Dr. Goldfield also has chosen to engage with First Nations for similar reasons. He believes the most disadvantaged people in the Americas are Native Americans who had genocide committed against them by colonists. “Even so, First Nations people are alive and well, and as an American living in the United States, I feel it is my moral obligation to be engaged however I can with these communities.”

The doctor is especially interested in improving the health of Native Americans in the areas of nutrition, and diabetes prevention and care, where he has extensive expertise. Using a methodology developed at Stanford University, HATD has had measurable success in Israel and the Palestinian territories around diabetes control through chronic disease self-management, a program taught by Dr. Goldfield that has been translated into Arabic.

His donations have specifically supported First Nations’ Strengthening Tribal & Community Institutions program, and he now defers to First Nations to use his funds wherever they are needed most.

“It is a pleasure and an honor to be engaged with First Nations. I think what you do is outstanding in terms of deciding how monies are to be spent,” he says. “Healthcare is really a triad. All human beings need housing, education, and health. But education and health are very much tied together; and without housing it is simply not possible to be healthy.”

No time to rest

These days, Dr.
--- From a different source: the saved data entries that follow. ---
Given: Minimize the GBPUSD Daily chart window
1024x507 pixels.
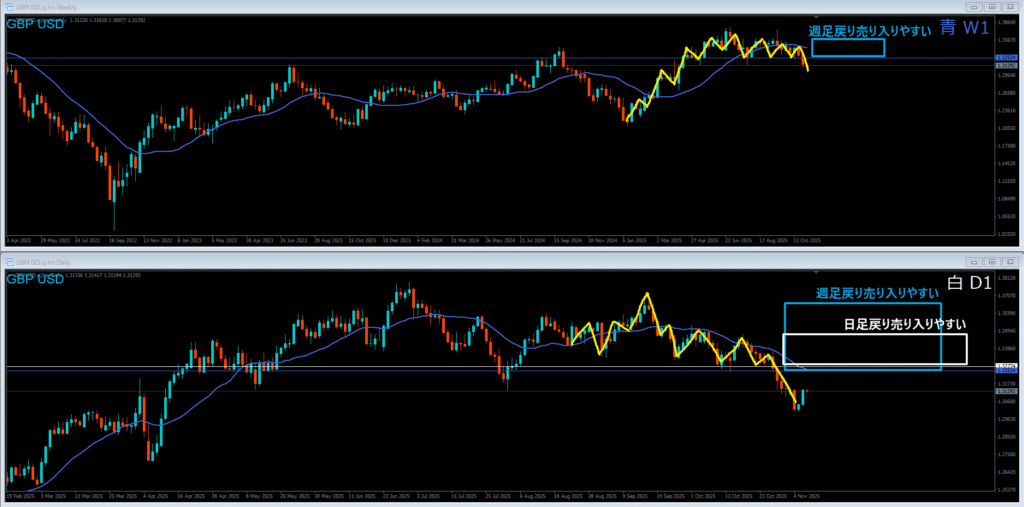Looking at the screenshot, I should click(x=974, y=262).
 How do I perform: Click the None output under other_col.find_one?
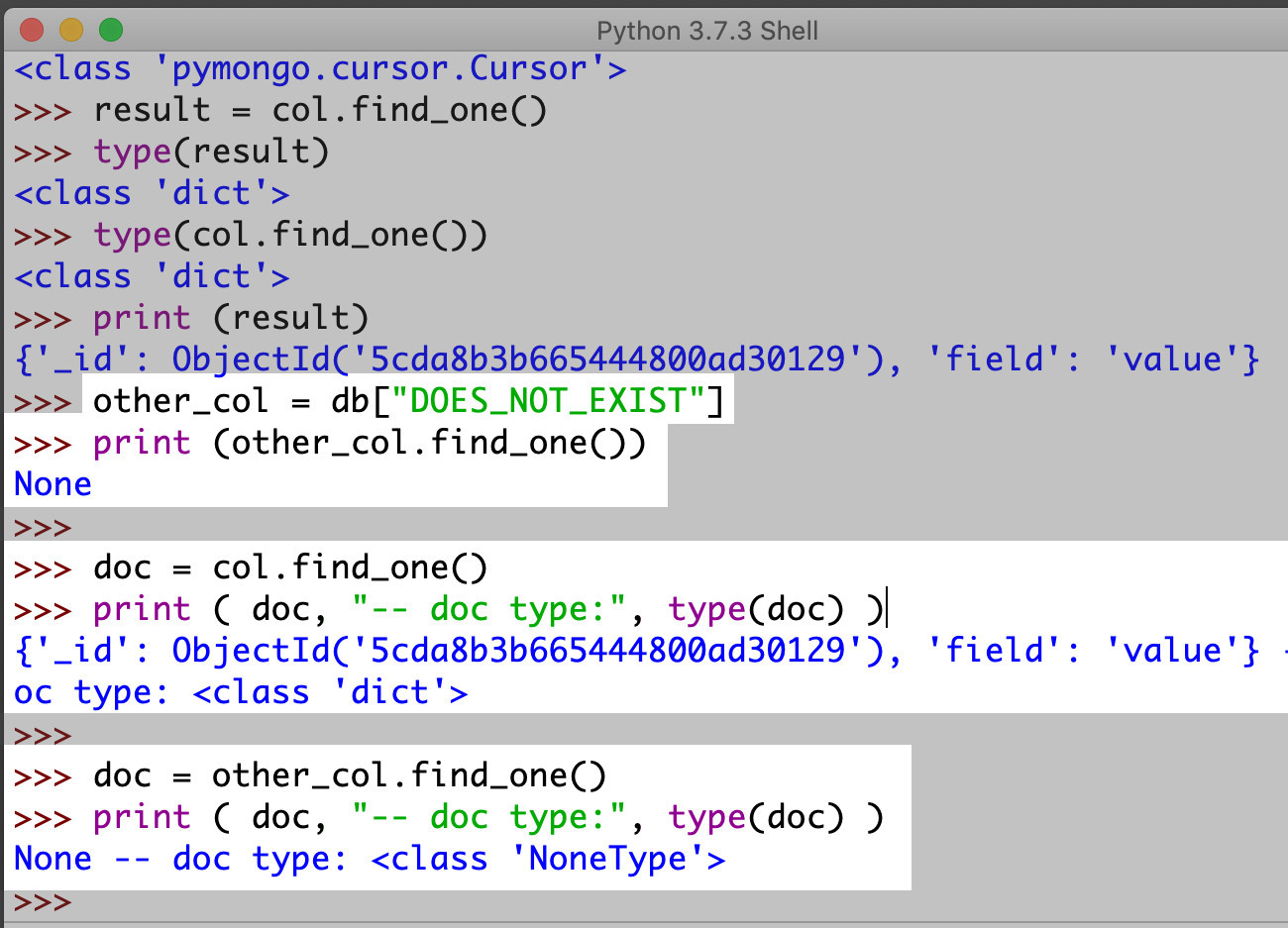point(52,483)
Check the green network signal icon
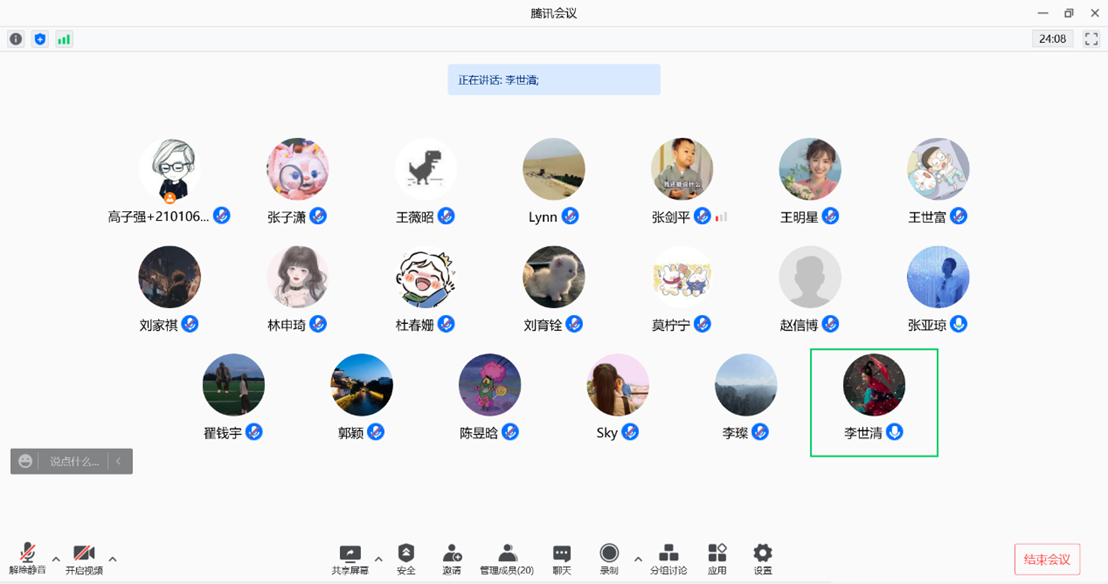Viewport: 1108px width, 584px height. (x=64, y=39)
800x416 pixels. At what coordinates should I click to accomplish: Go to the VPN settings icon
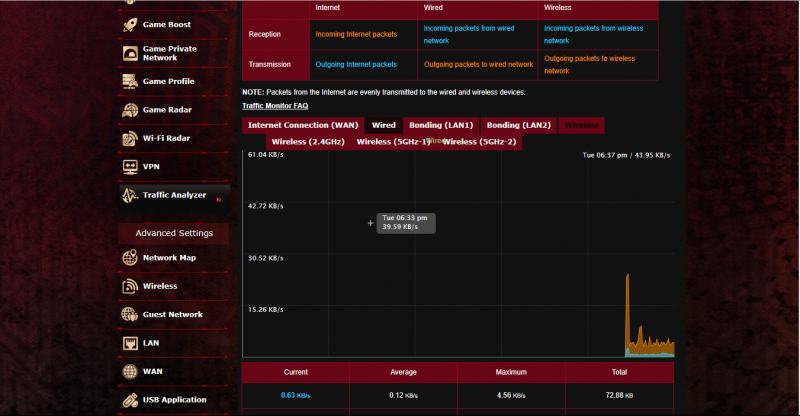[131, 167]
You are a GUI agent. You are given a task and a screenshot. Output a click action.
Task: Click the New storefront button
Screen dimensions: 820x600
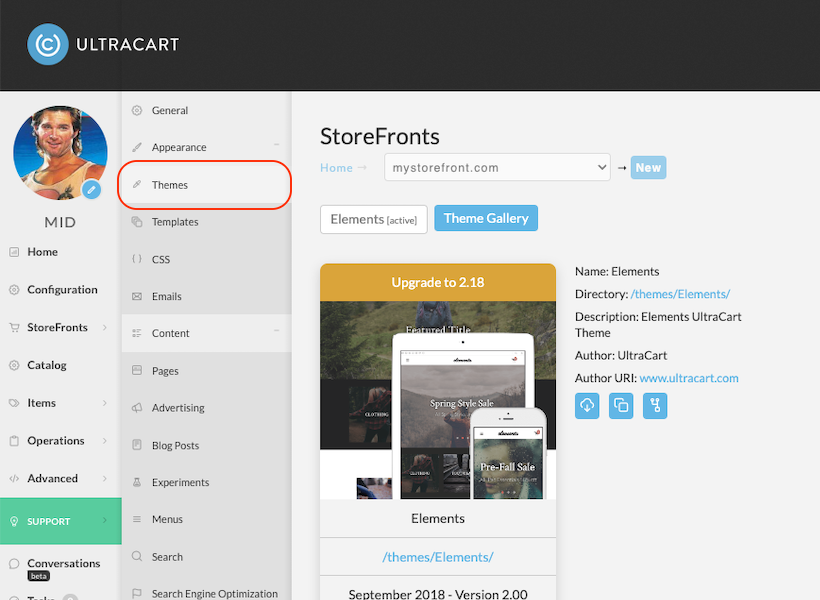pos(648,167)
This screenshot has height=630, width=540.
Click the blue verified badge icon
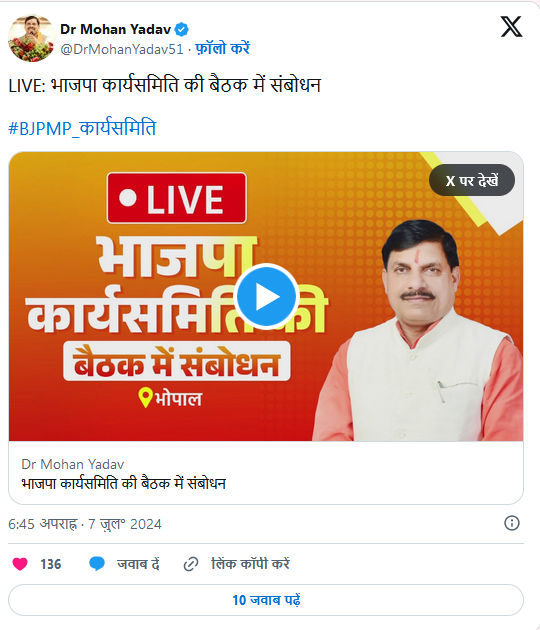182,29
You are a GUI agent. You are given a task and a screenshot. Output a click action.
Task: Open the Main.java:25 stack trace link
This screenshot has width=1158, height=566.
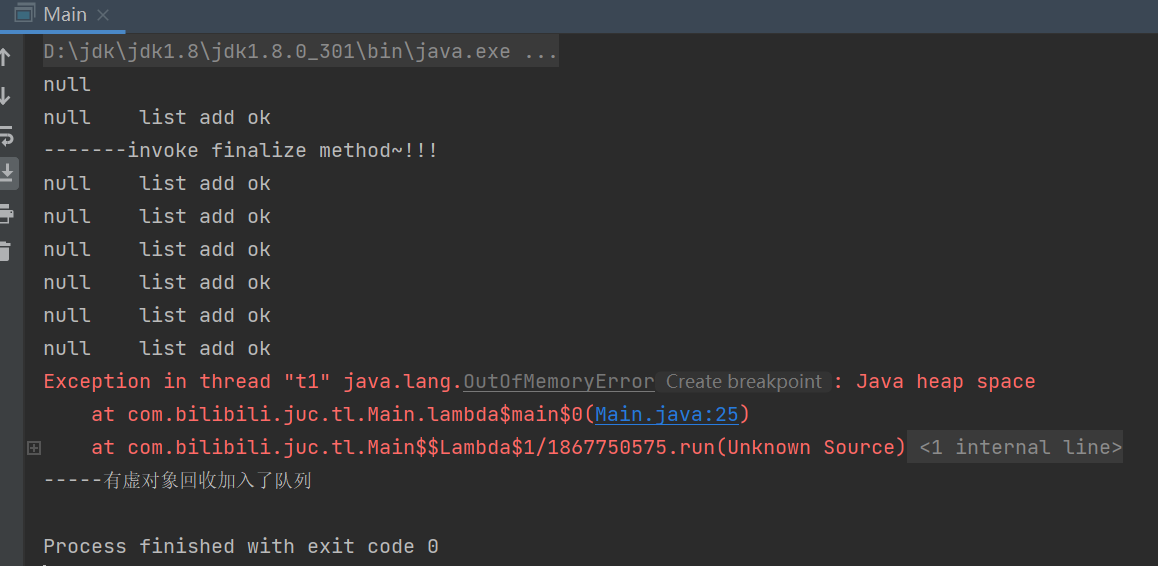point(666,414)
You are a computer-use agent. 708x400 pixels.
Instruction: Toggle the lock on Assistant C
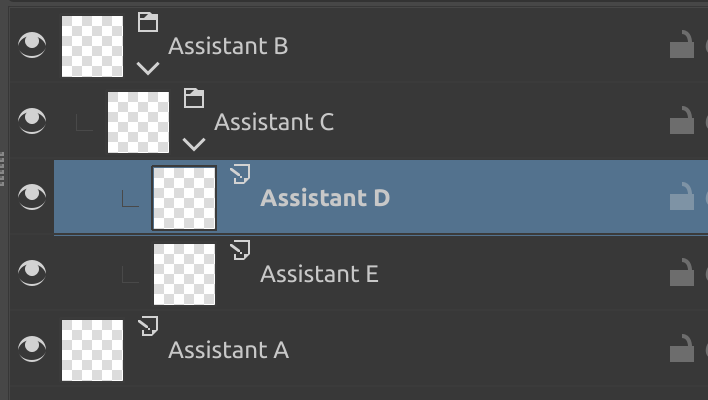681,121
Goldfield splits his time between seeing patients at the community health center, serving as executive director of Healing Across the Divides and working as a political consultant through another organization he founded in 2018 called “Ask Nurses and Doctors.”

“The goal of this bipartisan organization is to organize local healthcare professionals in support of competitive candidates or incumbents who have a positive approach to healthcare reform,” explains Dr. Goldfield, who confesses to having big dreams for this venture. During his lifetime, he hopes to see some of these people he has supported become tomorrow’s top leaders, in Congress or even the White House.

Boys working on the Joint Farm.

Dr. Goldfield is also the author of more than 50 books and articles, including the soon-to-be-released “American Fragility in a Pandemic Era: The Role of Healthcare Professionals in Peace-Building.” He believes that the United States’ response to COVID has been the worst of any industrialized country, “with 10 times the death rate (population adjusted) of, for example, Australia,” he says. He discusses this idea in greater detail in his new book that features excerpts from an online COVID diary he has been writing zealously for more than two years.

The Italian-born Jewish American who speaks Italian fluently continues to be passionate about Renaissance art history and has developed an interest in Native art, as well. “I have quite a few Native American prints, particularly from Northern Canada,” he says.

“I also love movies,” he adds. “Harold and Maude” and “Once Upon a Time in America” are a few of his favorites. “But I haven’t seen a movie in a long time because as you can probably tell, I’m a little bit busy.”